From The Pen Of Frank Jackman

Tess, starring Nastassja Kinski, Peter Firth, Leigh Lawson, directed by Roman Polanski, 1979

No question, Thomas Hardy, the old 19th century pro-“the sun never sets on the British Empire” devotee and despite the killing off of the flower of British youth in the slaughter the fervent partisan of British entry in World War I had a feel for the literary pulse of the rural back country of England in the late 19th century well after it had become the premier industrial capitalist power in the world. In such master works of the genre as The Mayor Of Casterbridge, Jude The Obscure and the novel from which this Roman Polanski 1979 film adaptation, Tess, was taken Tess of the D’Urbervilles Hardy painted a sober picture of the lives of those who were becoming marginalized in the great movement toward industrialization and urbanization. Painted too in the heyday of the Gothic Victorian novel the many intricate relationships, romantic or otherwise, which reflected the fading ethos of a long past period of idyllic rural life (as opposed to the squalor of urban life with its cramped spaces, its stinking swill and garbage, its devilish diversions and its acceleration of what the old 17th century English philosopher Thomas Hobbes called a “short, nasty, brutish life”).

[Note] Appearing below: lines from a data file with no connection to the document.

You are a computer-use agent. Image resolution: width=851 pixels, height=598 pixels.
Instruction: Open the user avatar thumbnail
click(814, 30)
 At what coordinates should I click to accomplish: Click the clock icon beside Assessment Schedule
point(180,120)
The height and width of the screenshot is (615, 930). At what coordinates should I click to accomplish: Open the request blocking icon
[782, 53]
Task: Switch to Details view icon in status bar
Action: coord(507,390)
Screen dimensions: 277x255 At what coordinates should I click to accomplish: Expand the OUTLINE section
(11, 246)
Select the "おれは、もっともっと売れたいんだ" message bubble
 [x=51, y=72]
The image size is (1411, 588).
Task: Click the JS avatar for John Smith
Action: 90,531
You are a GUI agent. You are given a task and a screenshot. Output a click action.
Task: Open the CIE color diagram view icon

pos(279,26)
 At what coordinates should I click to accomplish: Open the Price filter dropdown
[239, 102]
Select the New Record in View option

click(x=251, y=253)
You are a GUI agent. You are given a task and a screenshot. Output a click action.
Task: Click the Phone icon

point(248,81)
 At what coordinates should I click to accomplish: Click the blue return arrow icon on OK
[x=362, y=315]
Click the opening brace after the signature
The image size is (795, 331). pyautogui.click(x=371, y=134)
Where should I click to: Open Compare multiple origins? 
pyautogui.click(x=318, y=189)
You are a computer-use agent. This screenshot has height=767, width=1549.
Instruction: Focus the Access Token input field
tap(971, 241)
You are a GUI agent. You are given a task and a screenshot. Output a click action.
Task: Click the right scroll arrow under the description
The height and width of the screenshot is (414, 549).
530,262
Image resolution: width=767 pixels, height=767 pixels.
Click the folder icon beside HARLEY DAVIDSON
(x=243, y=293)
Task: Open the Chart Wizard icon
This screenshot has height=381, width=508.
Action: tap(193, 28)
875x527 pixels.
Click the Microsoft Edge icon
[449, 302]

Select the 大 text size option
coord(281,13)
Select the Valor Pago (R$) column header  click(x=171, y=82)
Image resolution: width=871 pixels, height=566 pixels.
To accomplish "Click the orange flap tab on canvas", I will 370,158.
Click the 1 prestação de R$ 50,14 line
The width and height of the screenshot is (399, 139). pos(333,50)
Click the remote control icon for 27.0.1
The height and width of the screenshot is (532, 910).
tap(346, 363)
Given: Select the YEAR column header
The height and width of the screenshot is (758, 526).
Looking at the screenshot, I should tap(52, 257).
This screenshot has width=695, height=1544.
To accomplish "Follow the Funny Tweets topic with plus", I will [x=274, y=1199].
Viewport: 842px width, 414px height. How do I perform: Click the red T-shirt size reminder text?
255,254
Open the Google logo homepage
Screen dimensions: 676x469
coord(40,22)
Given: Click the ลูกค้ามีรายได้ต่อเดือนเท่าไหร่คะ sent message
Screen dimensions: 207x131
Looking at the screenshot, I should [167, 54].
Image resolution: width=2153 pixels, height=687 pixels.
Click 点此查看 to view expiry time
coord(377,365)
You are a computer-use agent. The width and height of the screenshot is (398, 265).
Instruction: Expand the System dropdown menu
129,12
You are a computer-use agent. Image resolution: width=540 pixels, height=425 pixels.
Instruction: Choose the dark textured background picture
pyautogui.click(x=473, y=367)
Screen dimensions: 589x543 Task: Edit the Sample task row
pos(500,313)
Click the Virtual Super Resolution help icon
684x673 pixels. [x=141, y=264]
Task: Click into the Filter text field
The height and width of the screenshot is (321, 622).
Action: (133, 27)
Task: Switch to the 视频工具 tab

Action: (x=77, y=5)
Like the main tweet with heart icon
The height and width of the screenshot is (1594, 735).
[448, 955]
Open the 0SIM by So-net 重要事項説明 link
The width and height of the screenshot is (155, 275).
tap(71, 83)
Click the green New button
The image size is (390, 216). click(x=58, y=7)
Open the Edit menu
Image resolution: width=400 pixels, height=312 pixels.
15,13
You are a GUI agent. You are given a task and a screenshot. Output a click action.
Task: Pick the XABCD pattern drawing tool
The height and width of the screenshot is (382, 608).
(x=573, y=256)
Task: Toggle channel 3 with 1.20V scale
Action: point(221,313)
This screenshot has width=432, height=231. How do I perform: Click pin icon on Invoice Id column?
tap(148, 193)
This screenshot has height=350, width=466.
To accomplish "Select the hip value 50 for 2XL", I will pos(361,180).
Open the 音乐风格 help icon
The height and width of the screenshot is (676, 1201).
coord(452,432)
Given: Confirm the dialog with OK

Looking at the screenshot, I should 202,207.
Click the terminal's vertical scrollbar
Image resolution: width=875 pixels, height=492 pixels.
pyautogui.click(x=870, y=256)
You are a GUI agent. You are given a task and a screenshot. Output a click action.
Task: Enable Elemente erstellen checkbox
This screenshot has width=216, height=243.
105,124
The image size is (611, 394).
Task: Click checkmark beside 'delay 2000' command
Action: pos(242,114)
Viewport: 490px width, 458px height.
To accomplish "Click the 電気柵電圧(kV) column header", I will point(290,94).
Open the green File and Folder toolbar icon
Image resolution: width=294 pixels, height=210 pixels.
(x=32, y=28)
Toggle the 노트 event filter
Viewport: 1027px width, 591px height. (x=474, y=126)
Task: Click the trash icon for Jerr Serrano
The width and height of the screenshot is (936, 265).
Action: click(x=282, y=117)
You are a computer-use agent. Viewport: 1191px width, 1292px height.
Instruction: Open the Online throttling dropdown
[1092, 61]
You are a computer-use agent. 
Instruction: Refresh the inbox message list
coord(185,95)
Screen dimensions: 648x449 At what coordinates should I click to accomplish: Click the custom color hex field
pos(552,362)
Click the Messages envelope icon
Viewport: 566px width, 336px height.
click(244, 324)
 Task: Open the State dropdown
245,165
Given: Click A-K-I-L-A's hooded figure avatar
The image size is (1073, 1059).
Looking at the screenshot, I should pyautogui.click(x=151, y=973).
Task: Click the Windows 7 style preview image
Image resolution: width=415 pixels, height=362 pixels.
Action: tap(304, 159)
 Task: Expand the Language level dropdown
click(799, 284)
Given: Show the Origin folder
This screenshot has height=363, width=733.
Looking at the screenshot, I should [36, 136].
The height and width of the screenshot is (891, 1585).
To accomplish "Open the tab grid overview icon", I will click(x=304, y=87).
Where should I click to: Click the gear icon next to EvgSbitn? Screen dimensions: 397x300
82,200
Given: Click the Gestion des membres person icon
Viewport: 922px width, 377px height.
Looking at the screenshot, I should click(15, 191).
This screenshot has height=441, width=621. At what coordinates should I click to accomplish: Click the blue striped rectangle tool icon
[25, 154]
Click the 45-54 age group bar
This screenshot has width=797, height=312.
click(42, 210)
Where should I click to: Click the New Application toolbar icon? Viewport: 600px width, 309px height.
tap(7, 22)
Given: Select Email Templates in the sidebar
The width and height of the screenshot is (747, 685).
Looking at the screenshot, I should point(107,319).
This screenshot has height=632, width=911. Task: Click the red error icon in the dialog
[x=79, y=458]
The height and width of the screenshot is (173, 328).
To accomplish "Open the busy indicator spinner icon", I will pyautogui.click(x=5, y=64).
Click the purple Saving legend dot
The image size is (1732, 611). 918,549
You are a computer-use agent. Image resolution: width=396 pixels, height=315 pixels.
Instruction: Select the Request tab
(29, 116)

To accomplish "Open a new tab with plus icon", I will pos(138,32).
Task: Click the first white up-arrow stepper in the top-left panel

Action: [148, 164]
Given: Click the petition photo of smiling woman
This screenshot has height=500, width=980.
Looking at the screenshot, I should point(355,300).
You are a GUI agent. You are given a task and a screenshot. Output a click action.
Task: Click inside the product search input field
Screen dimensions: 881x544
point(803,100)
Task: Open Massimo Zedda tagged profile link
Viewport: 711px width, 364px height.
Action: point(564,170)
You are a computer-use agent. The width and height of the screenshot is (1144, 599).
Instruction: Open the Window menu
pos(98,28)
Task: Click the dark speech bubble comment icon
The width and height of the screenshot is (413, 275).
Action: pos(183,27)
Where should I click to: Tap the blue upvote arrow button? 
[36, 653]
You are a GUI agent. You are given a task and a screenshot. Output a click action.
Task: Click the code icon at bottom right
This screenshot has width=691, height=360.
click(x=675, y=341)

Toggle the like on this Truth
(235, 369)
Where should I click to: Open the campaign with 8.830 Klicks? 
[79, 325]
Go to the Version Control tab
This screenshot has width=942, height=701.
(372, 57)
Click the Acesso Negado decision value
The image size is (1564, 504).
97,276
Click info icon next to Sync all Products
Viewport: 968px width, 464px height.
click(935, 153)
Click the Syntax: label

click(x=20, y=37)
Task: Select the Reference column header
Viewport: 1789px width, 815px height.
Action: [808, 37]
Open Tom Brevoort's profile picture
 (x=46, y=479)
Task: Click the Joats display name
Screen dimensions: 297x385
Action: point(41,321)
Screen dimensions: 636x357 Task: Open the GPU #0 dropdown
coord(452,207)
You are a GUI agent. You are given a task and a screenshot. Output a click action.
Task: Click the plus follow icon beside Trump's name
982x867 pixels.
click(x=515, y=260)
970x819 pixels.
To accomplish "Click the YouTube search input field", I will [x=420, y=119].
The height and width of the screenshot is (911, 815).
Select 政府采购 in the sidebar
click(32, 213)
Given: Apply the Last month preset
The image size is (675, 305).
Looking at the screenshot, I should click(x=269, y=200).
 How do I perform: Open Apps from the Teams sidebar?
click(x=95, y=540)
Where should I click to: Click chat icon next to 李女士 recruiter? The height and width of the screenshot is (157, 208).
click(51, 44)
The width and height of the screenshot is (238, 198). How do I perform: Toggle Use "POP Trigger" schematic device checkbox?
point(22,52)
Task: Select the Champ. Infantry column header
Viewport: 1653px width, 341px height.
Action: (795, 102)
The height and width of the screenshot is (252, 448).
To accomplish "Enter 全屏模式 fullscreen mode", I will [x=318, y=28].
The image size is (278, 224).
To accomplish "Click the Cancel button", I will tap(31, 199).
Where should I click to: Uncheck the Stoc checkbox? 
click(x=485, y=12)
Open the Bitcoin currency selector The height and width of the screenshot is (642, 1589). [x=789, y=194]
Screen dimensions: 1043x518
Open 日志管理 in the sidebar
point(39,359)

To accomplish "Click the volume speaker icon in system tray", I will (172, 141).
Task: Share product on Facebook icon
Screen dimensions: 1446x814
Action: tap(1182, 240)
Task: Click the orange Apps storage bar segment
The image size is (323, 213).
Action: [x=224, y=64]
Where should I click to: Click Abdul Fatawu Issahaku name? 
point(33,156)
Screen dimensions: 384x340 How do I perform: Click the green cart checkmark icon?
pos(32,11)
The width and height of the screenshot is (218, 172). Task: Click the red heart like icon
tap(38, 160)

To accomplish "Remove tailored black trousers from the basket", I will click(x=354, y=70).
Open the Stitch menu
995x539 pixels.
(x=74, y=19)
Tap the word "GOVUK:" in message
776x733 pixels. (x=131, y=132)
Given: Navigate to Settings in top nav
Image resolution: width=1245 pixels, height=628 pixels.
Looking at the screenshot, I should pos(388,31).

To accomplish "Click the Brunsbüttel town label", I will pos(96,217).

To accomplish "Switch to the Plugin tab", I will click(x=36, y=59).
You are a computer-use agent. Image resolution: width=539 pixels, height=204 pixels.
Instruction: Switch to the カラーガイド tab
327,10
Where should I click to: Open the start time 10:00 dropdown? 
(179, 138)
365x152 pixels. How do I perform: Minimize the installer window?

Of course the virtue of modern cinematography, of modern film is to take an essentially dreary and monotonous rural backdrop to the story of the downfall of the last strand of the D’Urberville family tree, especially of Tess and to make what Hardy described in words come alive in scene like the opening one with the Saturday after work in the fields dance with the young village girls in their finery and their wedded bliss desires, the scene of rural work like milking cows and threshing hay and the like. Tess, played by the then drop-dead beautiful Nastassja Kinski (maybe now too although I have not heard anything about her lately) who was so photogenic that for Chrissakes even when she was down on her luck as a rum-dum field hand threshing hay every guy in the audience who had a pulse, maybe a few gals too, wanted to take her away from such drudgery never mind every ne’er-do-well guy on screen who did a double-take as she seemingly walked her way across England bags in hand. And in the process told  us about the perfidy of men, the “idiocy of rural life, British version” as Karl Marx once said, and the wicked ways of the world that a beautiful if naïve young country girl faced as she tried to make her way in a world where name, position and class mattered (and still do).

Here is how beautiful Tess’s downfall played out and you can judge for yourself the temptations that befell her. The sturdy yeoman farmer, well maybe not so sturdy, John D’Urberville found out that he was the descendent of a great family tree (we will use that D’Urberville moniker here anyway although he used an Anglicized version). In order to profit from that lineage link-up he sent Tess out into the world of the rural gentry looking for help from more fortunate members of the family tree (mistakenly looking for members as it turned out since the great lines had long since given up the ghost).

Mistake number one for Tess was to wind up with a “cousin” Alex (played by Leigh Lawson) who was nothing but a cad and who deflowered the then innocent Tess. Innocent but nevertheless the one who had to pay for old Alex’s wicked ways since she became pregnant by him and bore a child who died soon after birth.

Mistake number two, and I do believe it was a mistake on her part after Alex’s churlish ways and after she tried to start anew by working in the dairy business was to fall head over heels in love with the younger son of a parson, Angel (played by Peter Firth). Fell in love but nevertheless got married to him without as it turned out telling him about Alex and the baby before the marriage. Angel turned out to be a proper parson’s son and refused to forgive her that youthful indiscretion and thereafter left for parts unknown leaving Tess stranded to fall on her own resources (and grit). Until it was too late. Mistake number three for Tess (after giving up the hope of any reconciliation with Angel) was going back with Alex who turned out to be not only a persuasive cad but a classic bore of an English gentleman.

Naturally the chastised Angel showed up to express his love and his sorrow but it was too late. Well at one level it was too late since Tess tried to send him away but then she murdered Alex and ran away with Angel. Obviously even boring caddish English have a right not to be murdered and so after a short reunion tryst the coppers catchup with the doomed couple. And the doomed Tess, doomed by her innocence, doomed by her upbringing and class position, hell, doomed by her utter beauty wound up being hung by that pretty little neck of hers. Damn.